*** Opening Given data ***
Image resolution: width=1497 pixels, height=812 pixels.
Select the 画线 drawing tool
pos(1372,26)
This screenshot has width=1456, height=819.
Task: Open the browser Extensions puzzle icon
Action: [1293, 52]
*** Closing Given data ***
## What is being asked
Repeat the entries shown above, every one, word for word.

## Problem solution
Image resolution: width=1497 pixels, height=812 pixels.
Select the 画线 drawing tool
pos(1372,26)
This screenshot has width=1456, height=819.
Task: Open the browser Extensions puzzle icon
Action: [1293, 52]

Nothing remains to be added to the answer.